Pick each line that has "agent" out of the records.

• [Exercise data]
+ + +
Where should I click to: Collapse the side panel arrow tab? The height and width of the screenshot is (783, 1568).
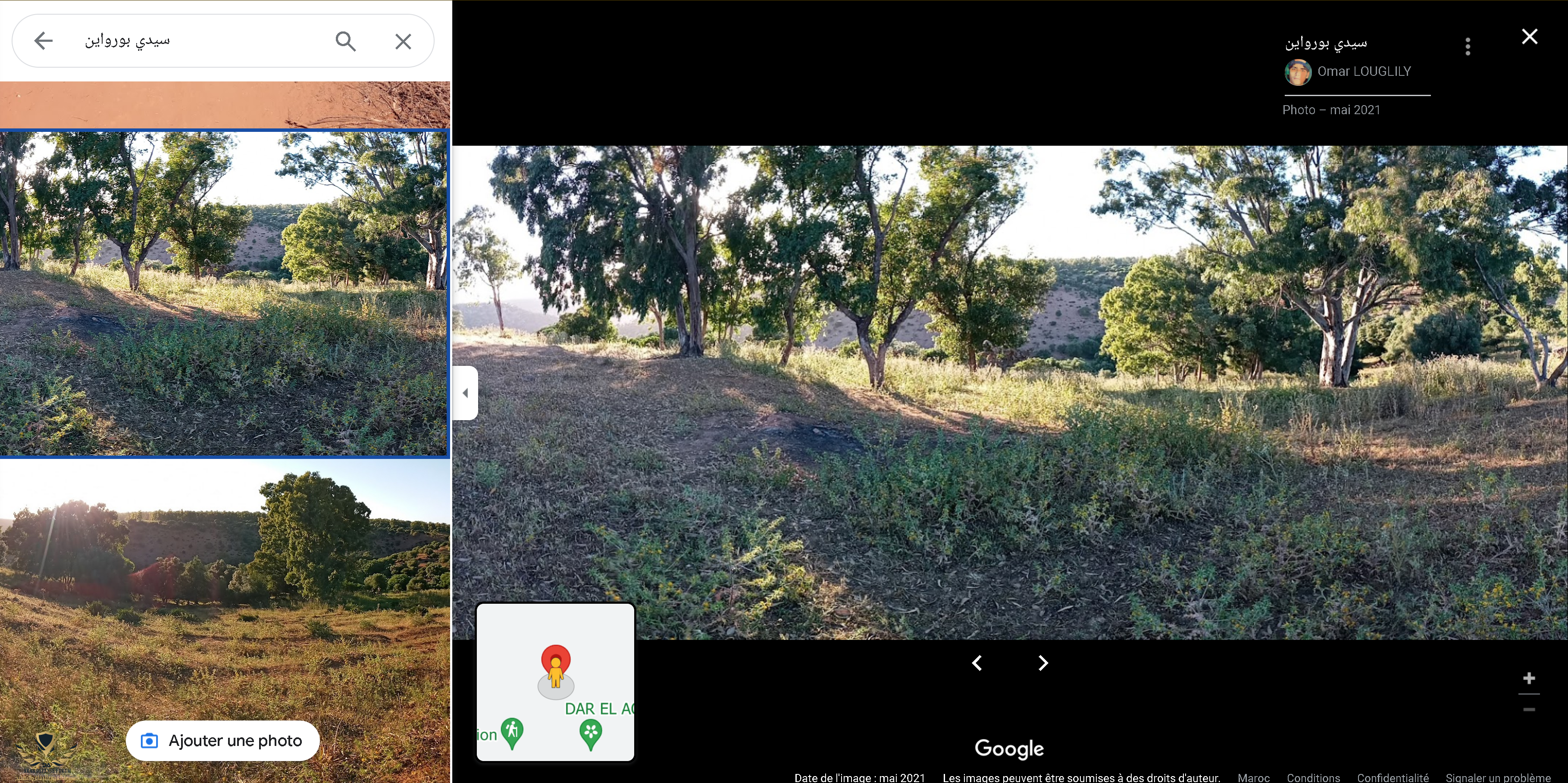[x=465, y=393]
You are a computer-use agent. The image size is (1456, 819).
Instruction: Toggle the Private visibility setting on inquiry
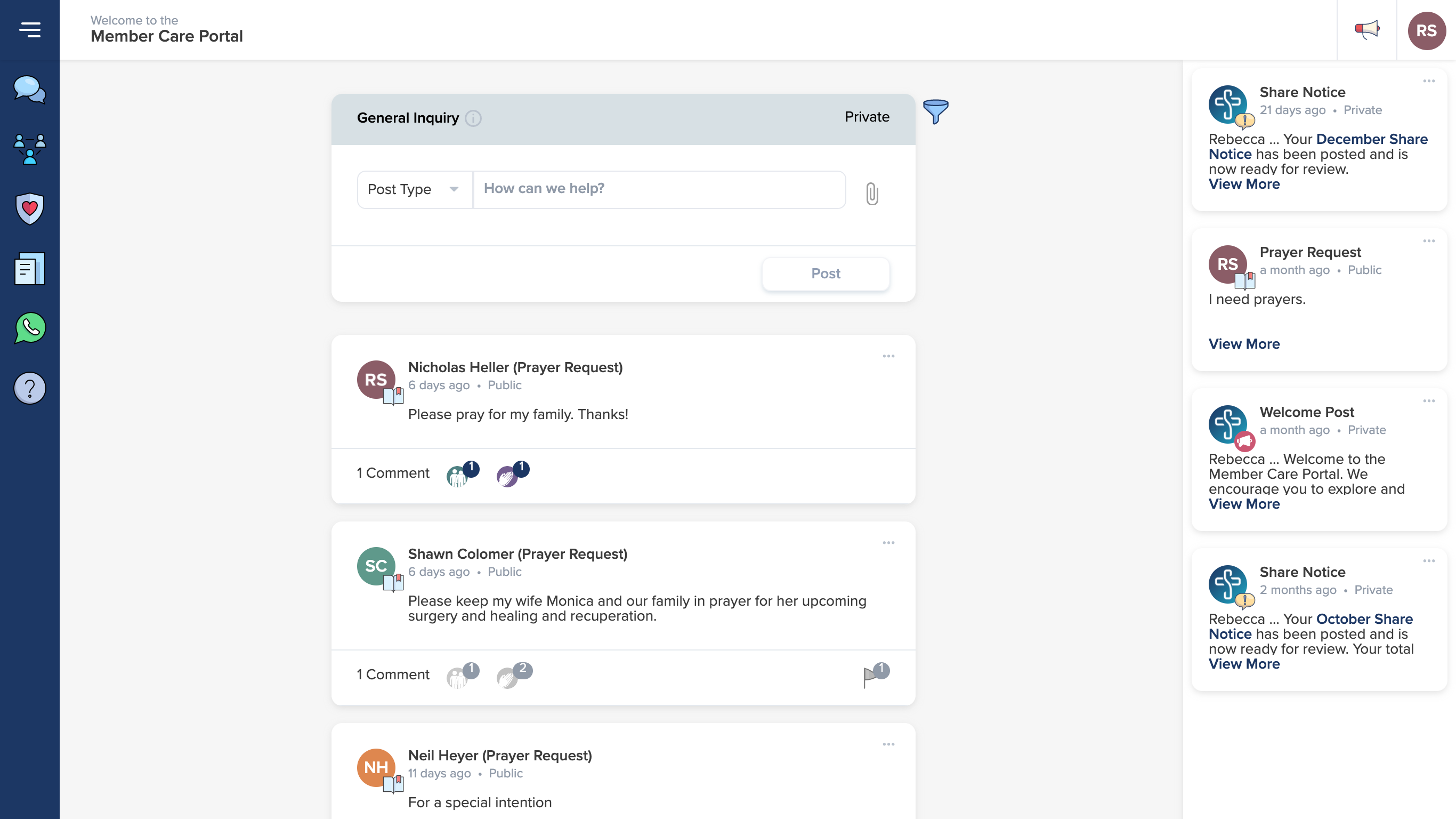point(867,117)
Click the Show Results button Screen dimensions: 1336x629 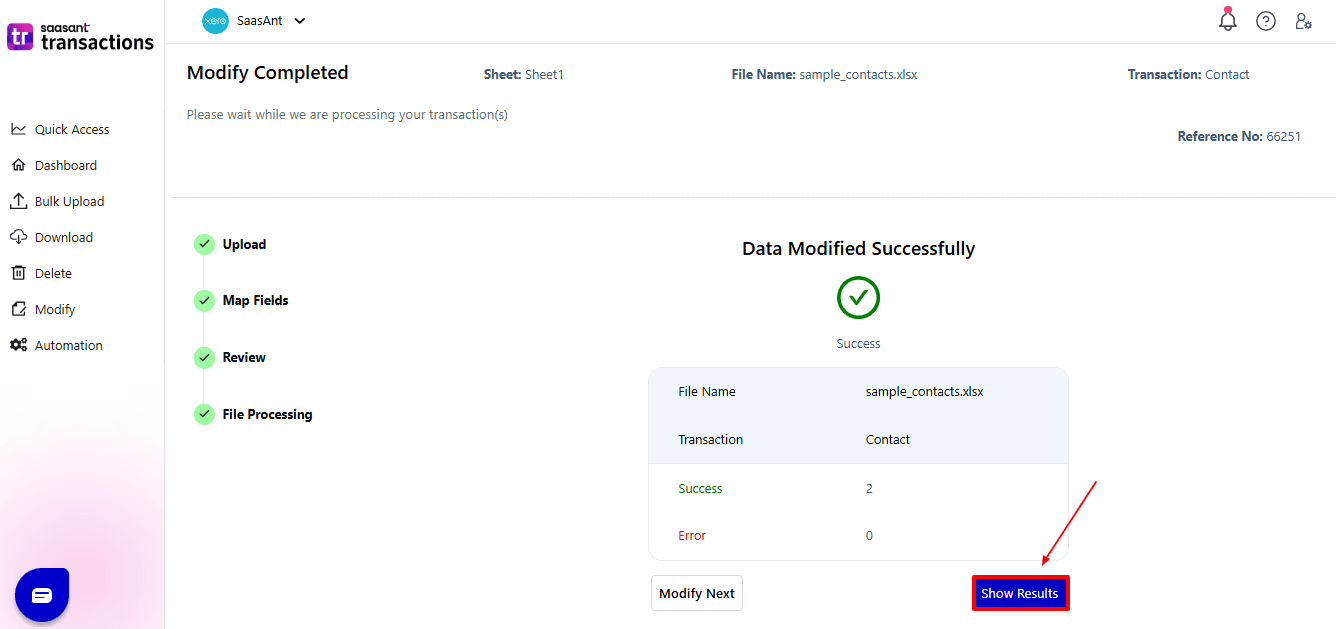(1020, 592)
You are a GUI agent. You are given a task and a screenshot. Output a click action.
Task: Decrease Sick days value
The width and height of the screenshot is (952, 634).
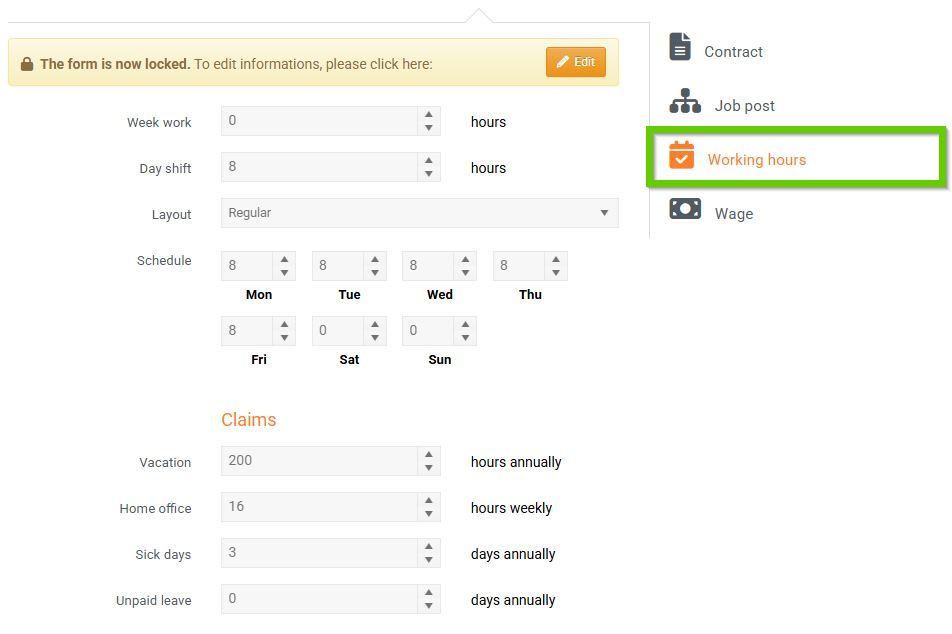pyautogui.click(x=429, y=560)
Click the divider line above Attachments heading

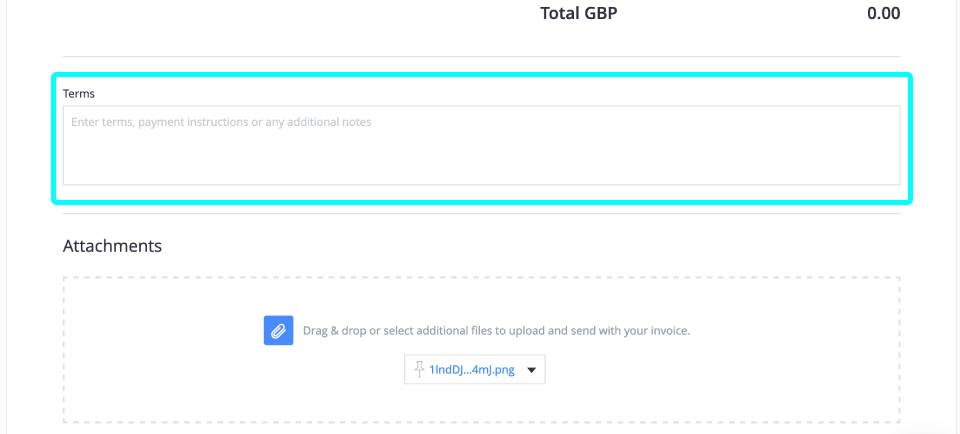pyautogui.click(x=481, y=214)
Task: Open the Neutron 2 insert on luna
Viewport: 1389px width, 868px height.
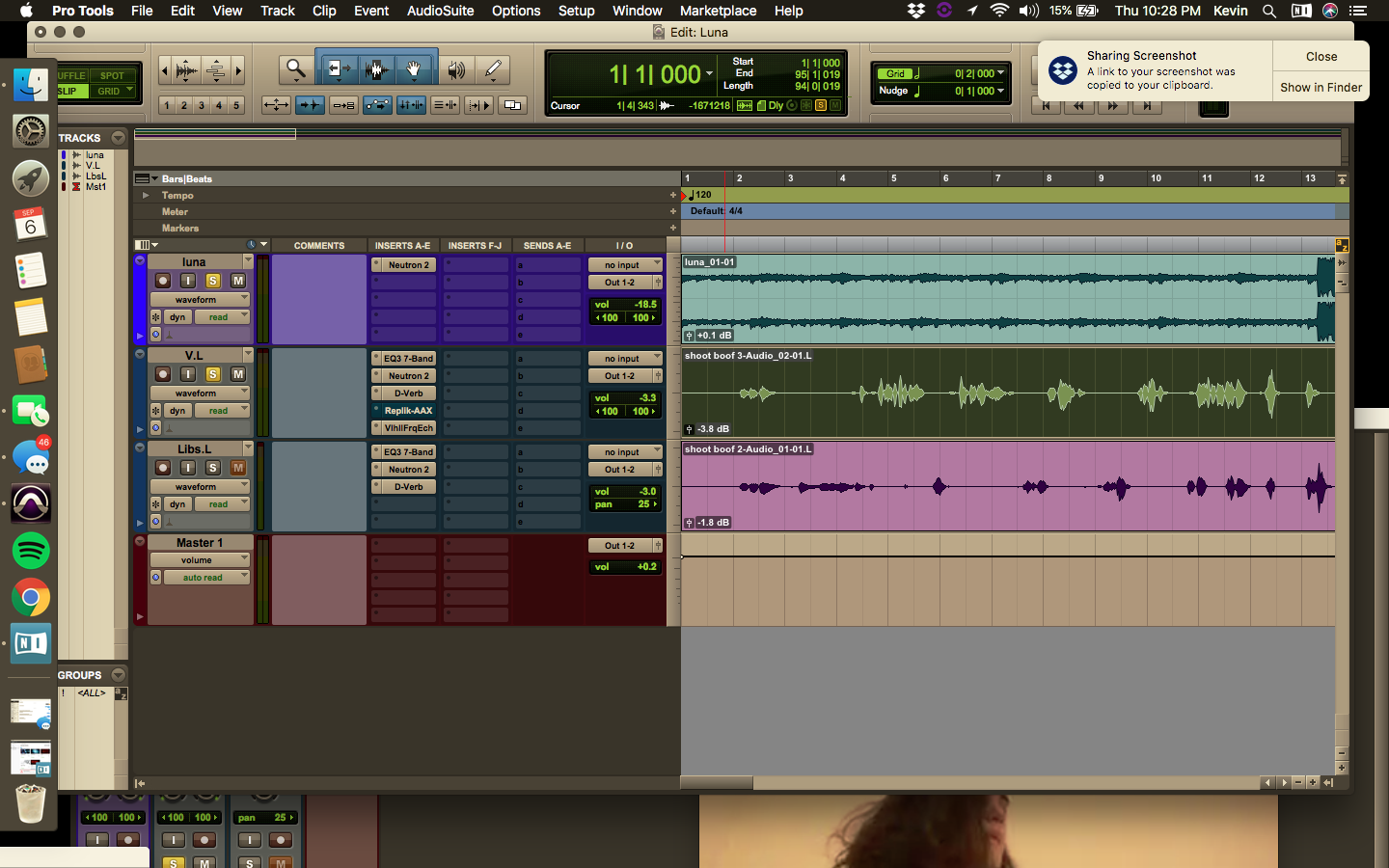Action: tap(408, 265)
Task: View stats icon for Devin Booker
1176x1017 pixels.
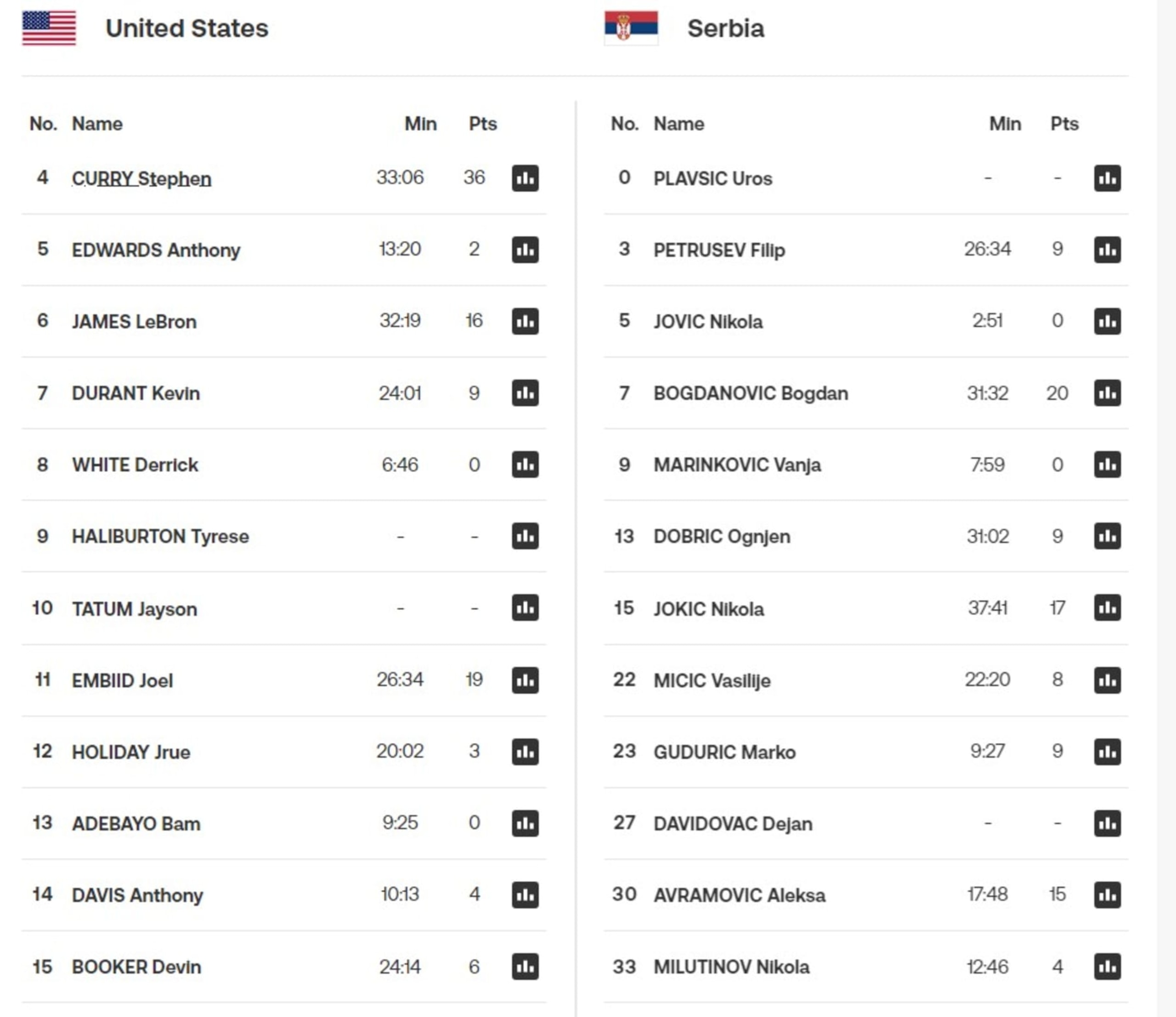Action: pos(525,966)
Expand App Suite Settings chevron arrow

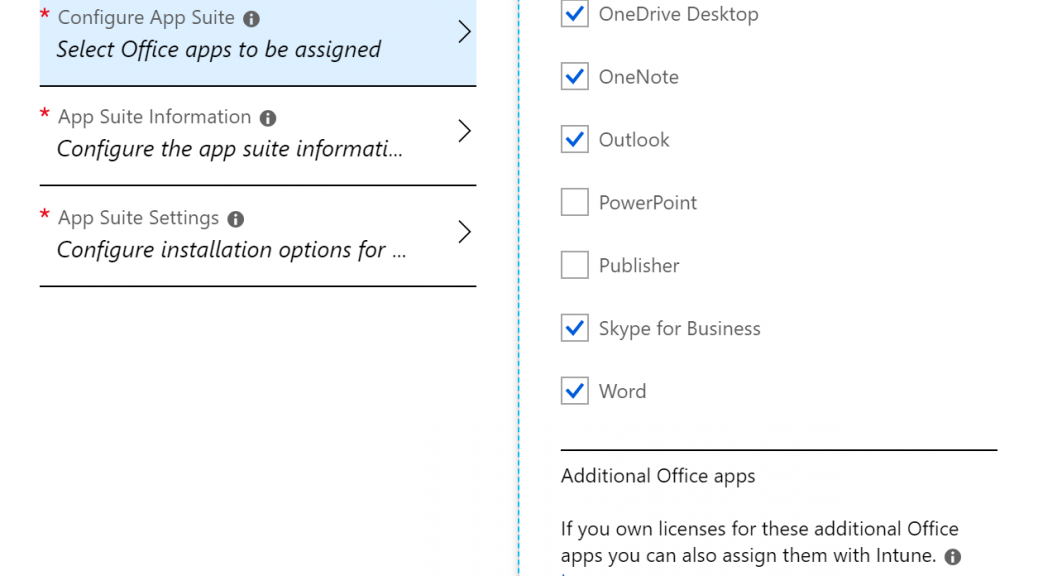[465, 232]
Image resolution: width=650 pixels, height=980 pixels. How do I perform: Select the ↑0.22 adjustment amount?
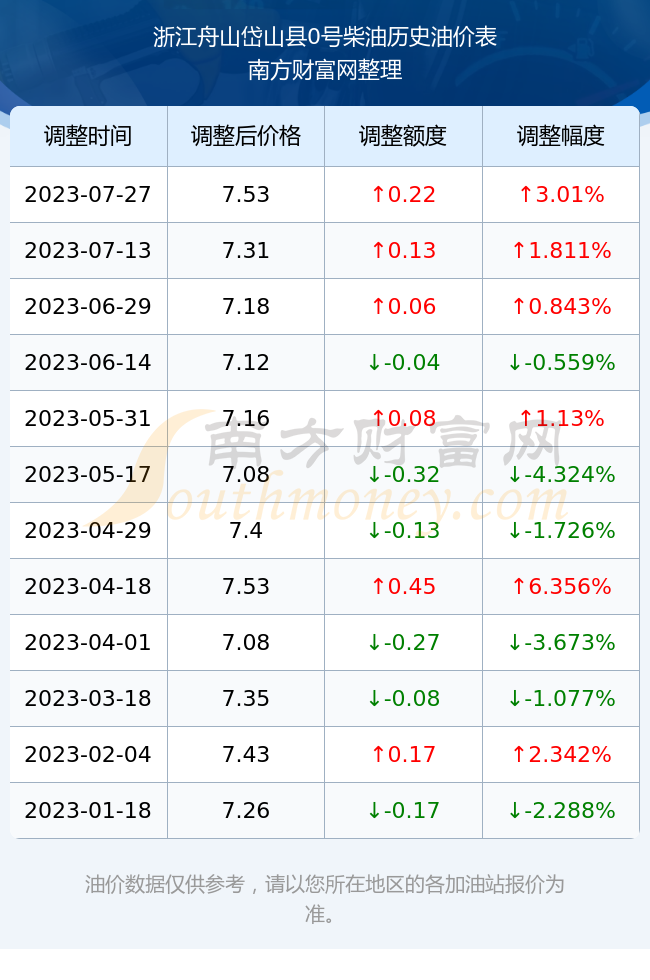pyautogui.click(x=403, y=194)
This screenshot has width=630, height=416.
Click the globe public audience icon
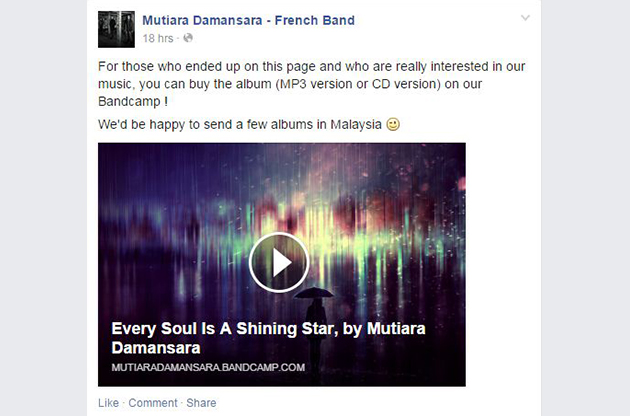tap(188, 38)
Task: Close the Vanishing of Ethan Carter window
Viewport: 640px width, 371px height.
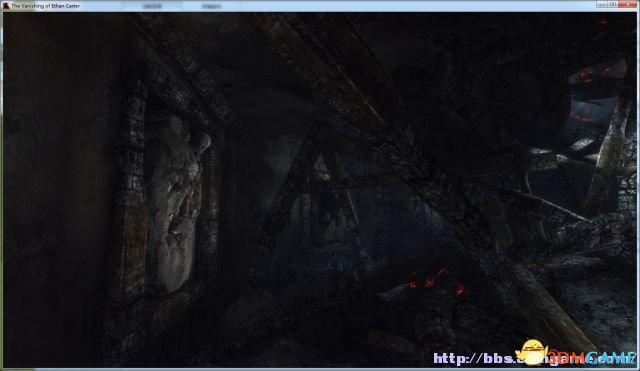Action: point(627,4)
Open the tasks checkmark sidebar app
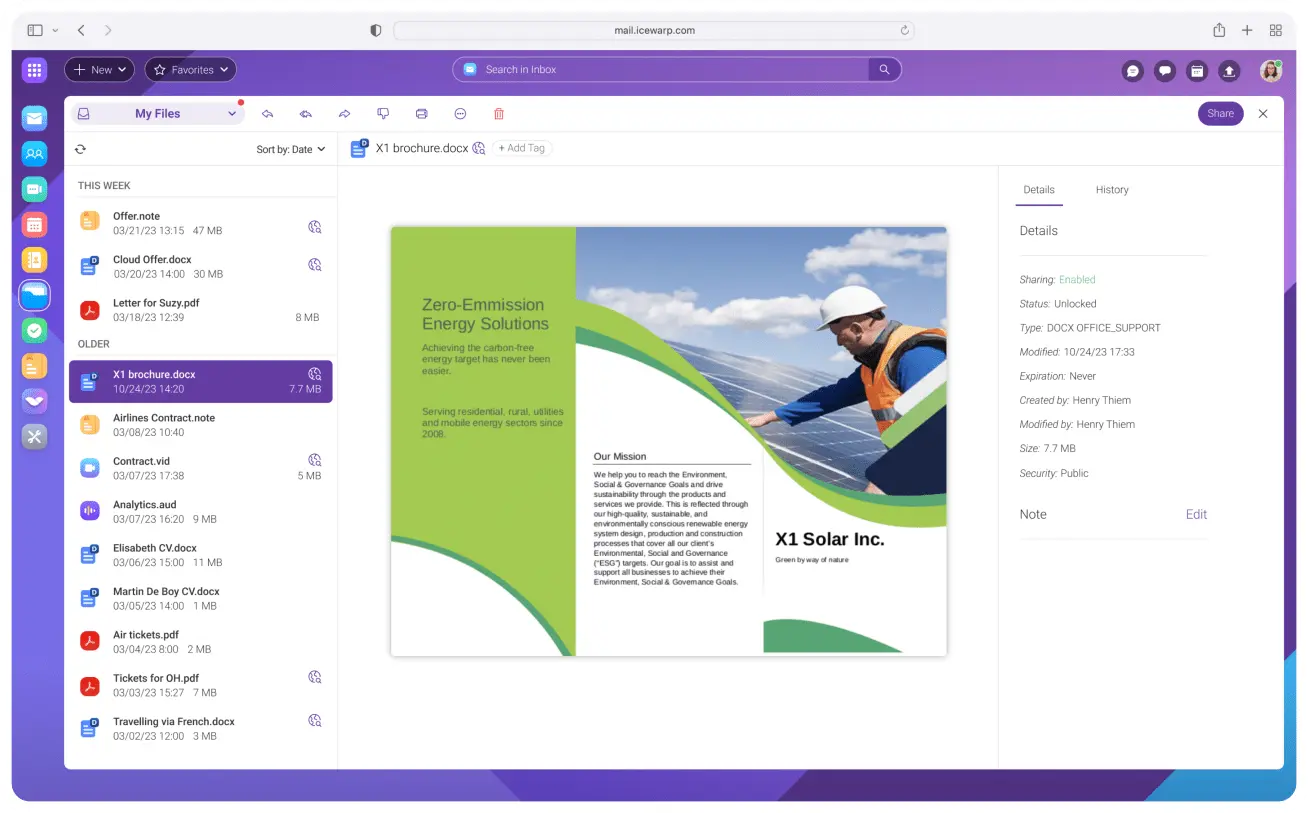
+ + +
• [Response box]
You are a computer-use agent. The image size is (1456, 819).
You are a GUI agent. You are given a task and a screenshot. Output a click action.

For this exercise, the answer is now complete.